Joseph Calleja, Tenor Arias (Decca)

Publié le par Friedmund

 

 

 

 

 

 


J’hésite encore à aller assister à la première apparition de Joseph Calleja sur la scène parisienne lundi prochain au TCE. Patrizia Ciofi, avec qui Calleja partagera l’affiche, n’est pas une nouveauté à Paris, et  malgré son talent, pas particulièrement une artiste qui me ferait accourir à un récital, plutôt cher de surcroît, et au programme bien banal (Elisir, Macbeth, Lucia, Roméo, Manon). Je laisserai passer le récital Barcellona - Florez pour les mêmes raisons, d’autant plus que le grand Juan Diego reviendra seul sur la scène du TCE la saison prochaine.

 

Pour Calleja, mon choix se fera sans doute au dernier moment selon l’humeur. En attendant, pour me remettre sa voix  dans l’oreille, j’ai réécouté ce soir son premier récital chez Decca, « Tenor Arias » (Traviata, Macbeth, Rigoletto, Elisir, Lucia, Adrianna, Arlesianna, Butterfly), sous l’œil attentif du maestro Chailly, à défaut du second, tout juste paru chez le même éditeur (« The Golden Voice »).

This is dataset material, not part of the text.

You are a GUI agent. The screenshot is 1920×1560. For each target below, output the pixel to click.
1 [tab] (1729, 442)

La première chose qui frappe l’oreille lorsque débute le Lunge da lei est incontestablement la hauteur du placement et l’aisance d’un passage superbement projeté. Plus qu’à Tito Schipa auquel on le compare habituellement, la référence immédiate me semble plutôt être Fernando de Lucia, mais avec un timbre qui a quelque chose du jeune Pavarotti (particulièrement perceptible dans une belle Paterna mano au diminuendo final superbe).  La comparaison avec Luciano s’arrêtera là tant le chant est différent dans l’esprit, et surtout tant les recours à l’affadissement et à la décoloration de Calleja sont vraiment fréquents, le privant souvent du bénéfice d’un timbre pourtant surperbe.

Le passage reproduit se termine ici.